=== Reading text ===

94 F3d 651 Hess v. Lewis

94 F.3d 651

James Lee HESS, Petitioner-Appellant,
Samuel LEWIS, Respondent-Appellee.

No. 94-16944.

United States Court of Appeals, Ninth Circuit.

Submitted Aug. 12, 1996.*
Decided Aug. 16, 1996.

NOTICE: Ninth Circuit Rule 36-3 provides that dispositions other than opinions or orders designated for publication are not precedential and should not be cited except when relevant under the doctrines of law of the case, res judicata, or collateral estoppel.

Before: BROWNING, SCHROEDER, and RYMER, Circuit Judges.

view counter



Arizona prisoner James Lee Hess appeals pro se the district court's dismissal without prejudice of his habeas corpus petition brought under 28 U.S.C. § 2254. Hess contends that the district court erred by abstaining because of his ongoing criminal proceedings. We have jurisdiction under 28 U.S.C. §§ 1291, 2253. We review de novo, Fort Belknap Indian Community v. Mazurek, 43 F.3d 428, 431 (9th Cir.1994), cert. denied, 116 S.Ct. 49 (1995), and affirm.


Generally, the federal courts will not intervene in a pending criminal proceeding absent extraordinary circumstances where the danger of irreparable harm is both great and immediate. See Younger v. Harris, 401 U.S. 37, 45-46 (1971); see also Fort Belknap Indian Community, 43 F.3d at 431 (abstention appropriate if ongoing state judicial proceedings implicate important state interests and offer adequate opportunity to litigate federal constitutional issues). "[O]nly in the most unusual circumstances is a defendant entitled to have federal interposition by way of injunction or habeas corpus until after the jury comes in, judgment has been appealed from and the case concluded in the state courts." Drury v. Cox, 457 F.2d 764, 764-65 (9th Cir.1972) (per curiam); see Carden v. Montana, 626 F.2d 82, 83-84 (9th Cir.), cert. denied, 449 U.S. 1014 (1980).

=== Collected material ===

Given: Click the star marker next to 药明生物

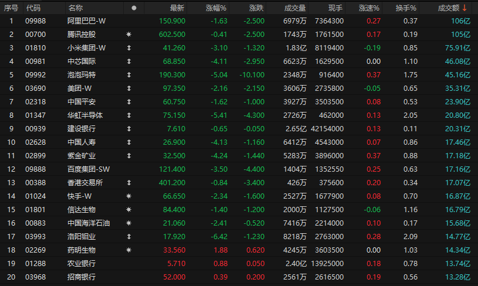Looking at the screenshot, I should (128, 250).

===

◆ Given task
Render this sentence from the Hess v. Lewis opinion in Spanish: "Hess contends that the district court erred by abstaining because of his ongoing criminal proceedings."

◆ Task output
Hess sostiene que el tribunal de distrito erró al abstenerse debido a sus procesos penales en curso.